**Items from a dataset**
*** Begin section ***
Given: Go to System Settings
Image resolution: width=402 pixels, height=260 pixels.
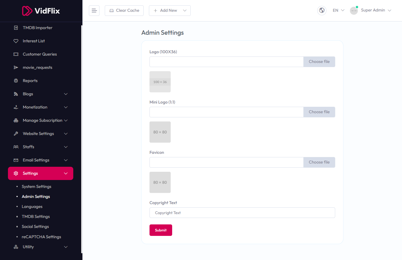Looking at the screenshot, I should tap(36, 186).
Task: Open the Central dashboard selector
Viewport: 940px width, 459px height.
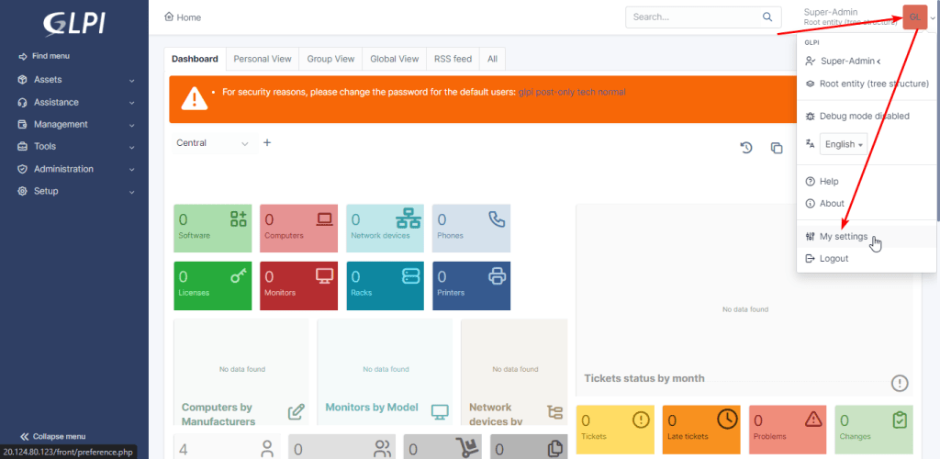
*** End section ***
**Work item**
The line that contains "Task: Open the Central dashboard selector" opens the part to copy, and the last line of the records closes it; set down those lines exactly, pictures excluded.

**Response area**
Task: Open the Central dashboard selector
Viewport: 940px width, 459px height.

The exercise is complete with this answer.